DATA IN THIS EXERCISE:
[Begin]

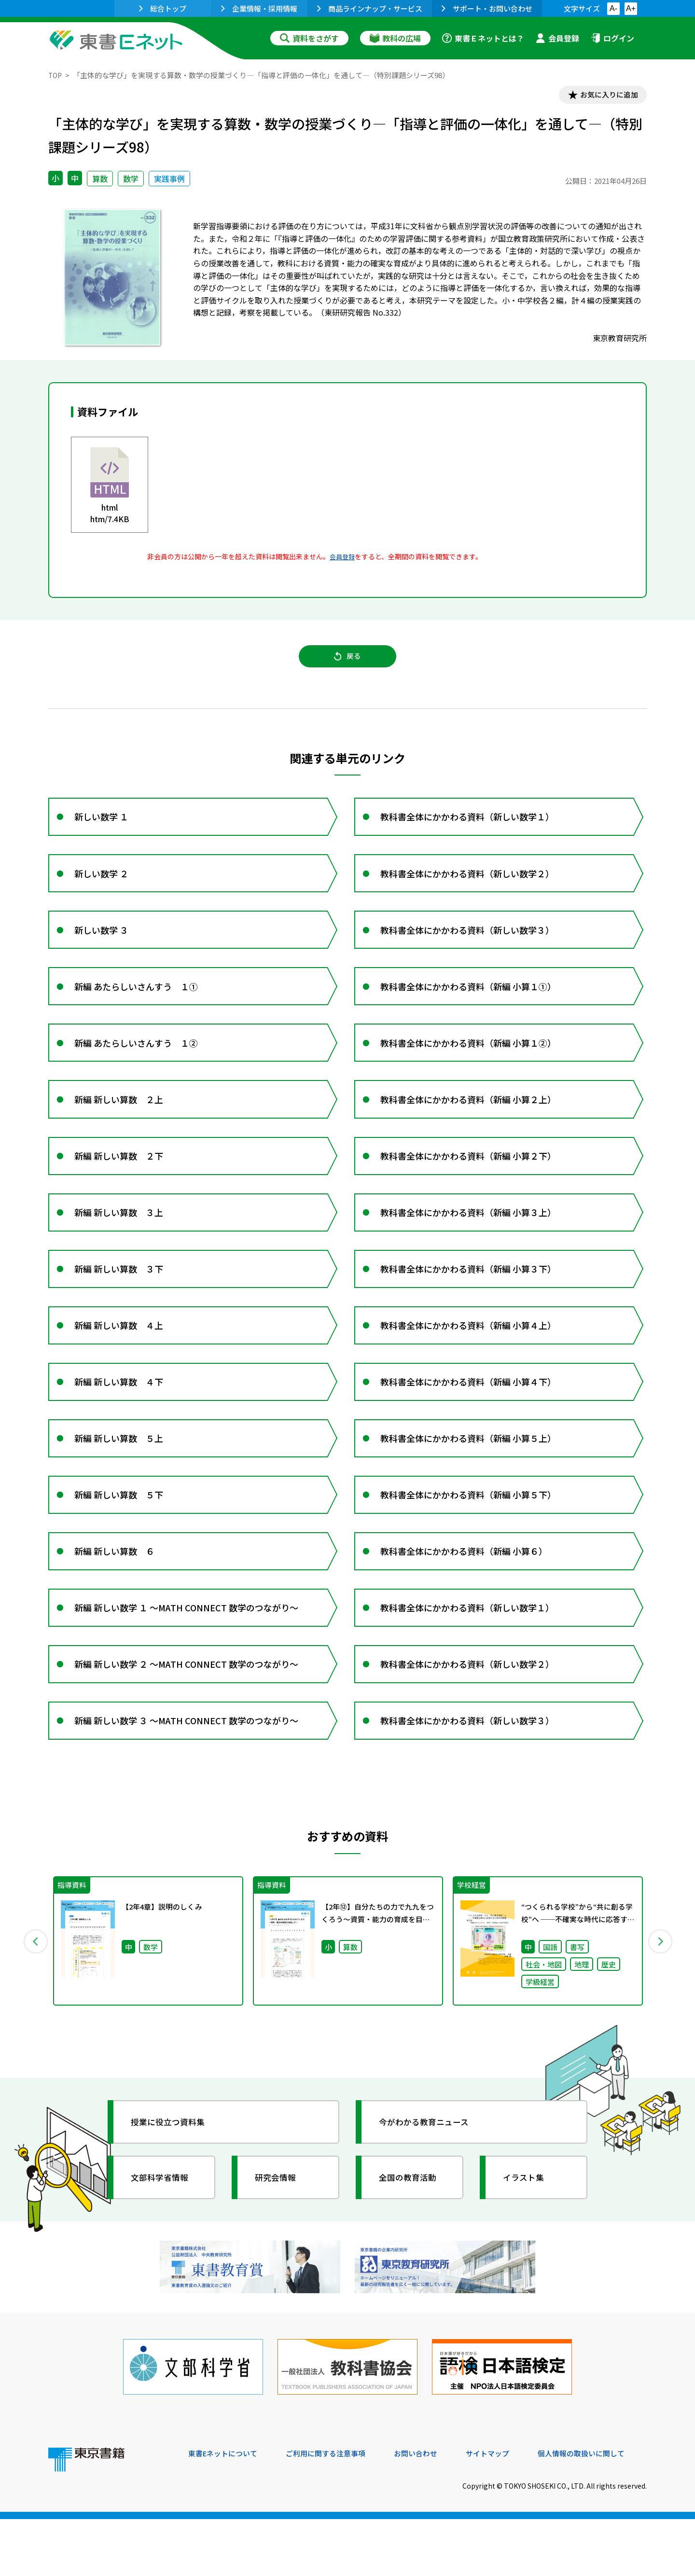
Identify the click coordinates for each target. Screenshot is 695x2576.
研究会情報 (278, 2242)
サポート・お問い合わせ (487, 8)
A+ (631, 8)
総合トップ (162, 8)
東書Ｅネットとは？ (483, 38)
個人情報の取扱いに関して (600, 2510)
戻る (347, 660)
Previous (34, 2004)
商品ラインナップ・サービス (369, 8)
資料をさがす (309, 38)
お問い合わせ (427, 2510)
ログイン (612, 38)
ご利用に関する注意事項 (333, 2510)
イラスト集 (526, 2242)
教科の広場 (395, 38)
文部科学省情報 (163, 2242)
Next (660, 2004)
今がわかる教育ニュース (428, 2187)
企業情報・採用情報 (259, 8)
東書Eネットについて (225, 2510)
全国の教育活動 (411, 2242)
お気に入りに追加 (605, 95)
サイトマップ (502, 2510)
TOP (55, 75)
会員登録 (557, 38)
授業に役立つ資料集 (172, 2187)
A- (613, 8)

[End]
[Begin]

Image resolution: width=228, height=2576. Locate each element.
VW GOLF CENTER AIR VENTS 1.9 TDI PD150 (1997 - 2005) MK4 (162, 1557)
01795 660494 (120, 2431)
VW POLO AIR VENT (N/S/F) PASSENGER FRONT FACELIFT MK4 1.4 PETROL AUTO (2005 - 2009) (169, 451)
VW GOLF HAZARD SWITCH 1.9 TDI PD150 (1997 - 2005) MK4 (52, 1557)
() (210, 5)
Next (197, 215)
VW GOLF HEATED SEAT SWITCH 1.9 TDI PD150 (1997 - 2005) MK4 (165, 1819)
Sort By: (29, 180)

[End]
[Begin]

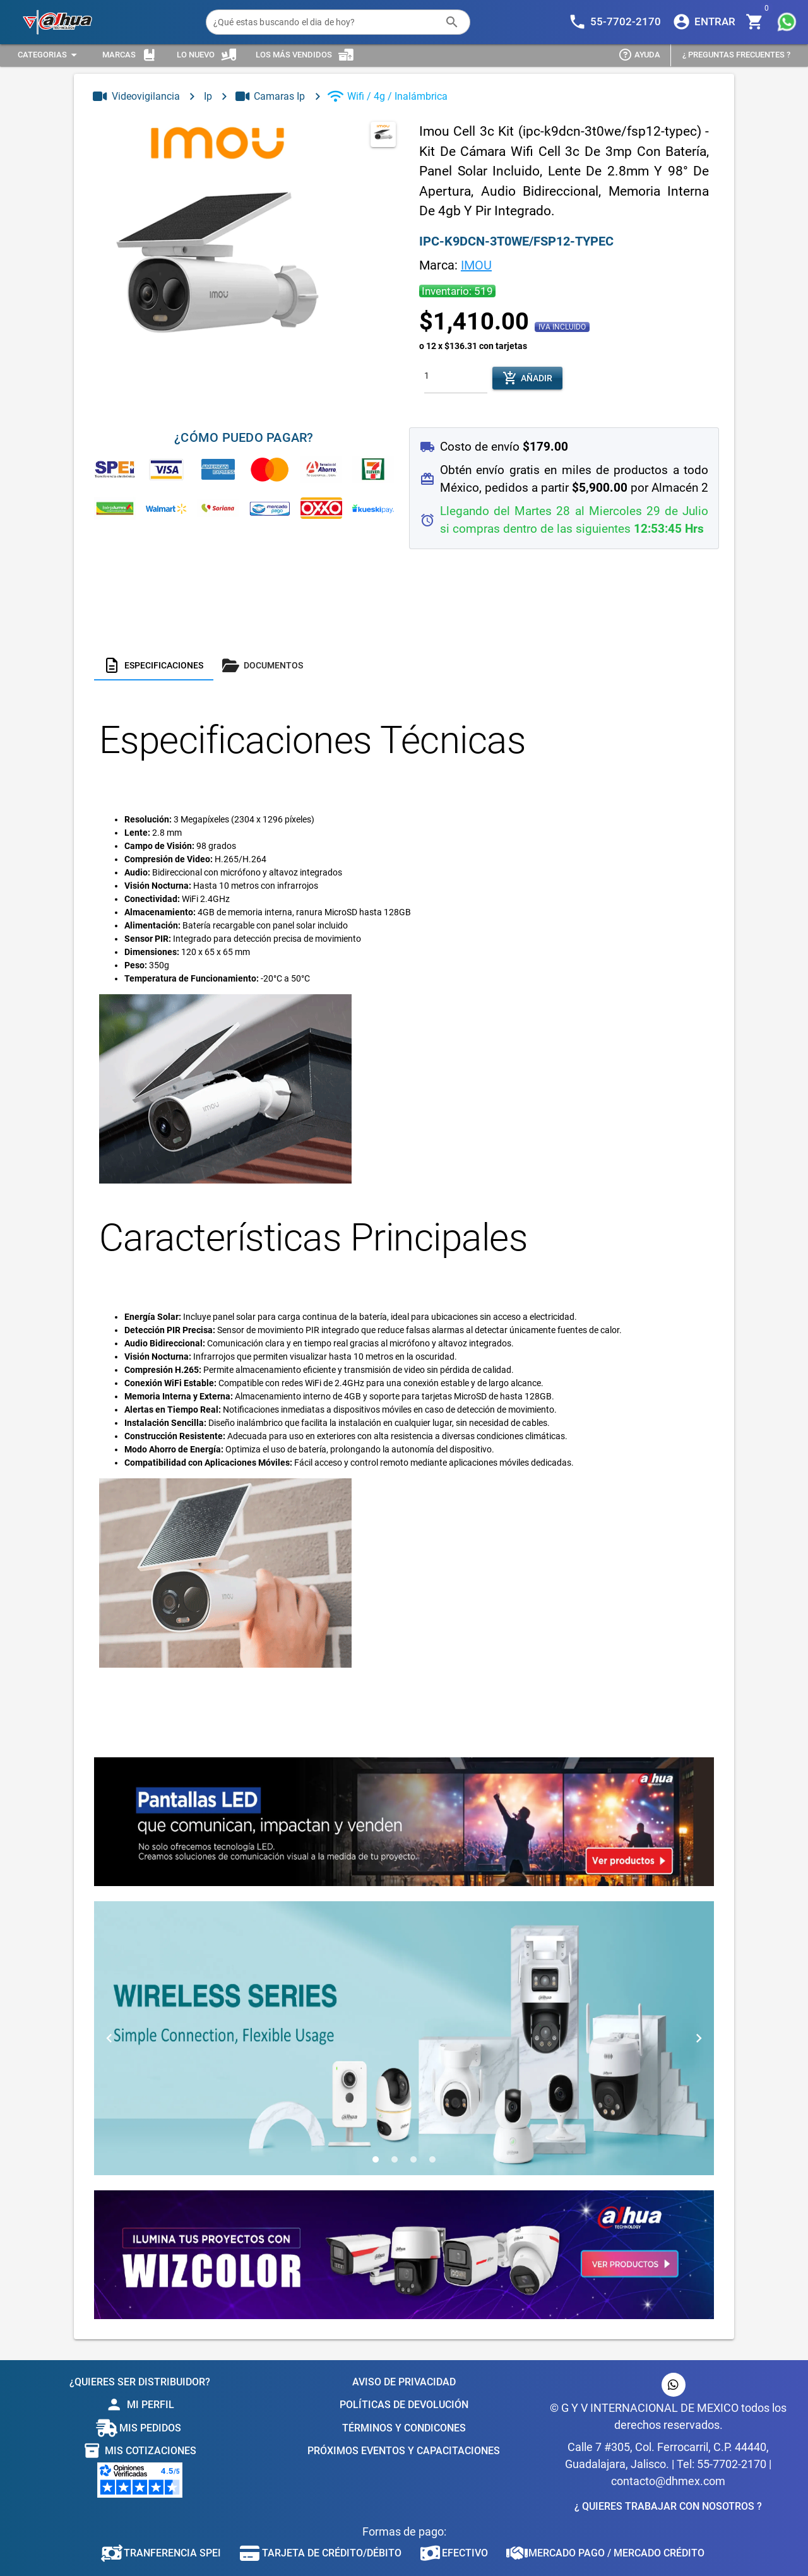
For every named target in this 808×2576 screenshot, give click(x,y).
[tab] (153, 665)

[End]

GIVEN EXERCISE:
Arrange the rows as a JSON list of strings, one string per row, starting at the row that contains "教科の広場 (395, 38)" and ending at the row that contains "A- (613, 8)", with both included and blank lines left out.

RESPONSE BELOW:
[
  "教科の広場 (395, 38)",
  "文部科学省情報 (163, 2242)",
  "Next (660, 2004)",
  "今がわかる教育ニュース (428, 2187)",
  "企業情報・採用情報 (259, 8)",
  "東書Eネットについて (225, 2510)",
  "全国の教育活動 (411, 2242)",
  "お気に入りに追加 (605, 95)",
  "サイトマップ (502, 2510)",
  "TOP (55, 75)",
  "会員登録 (557, 38)",
  "授業に役立つ資料集 (172, 2187)",
  "A- (613, 8)"
]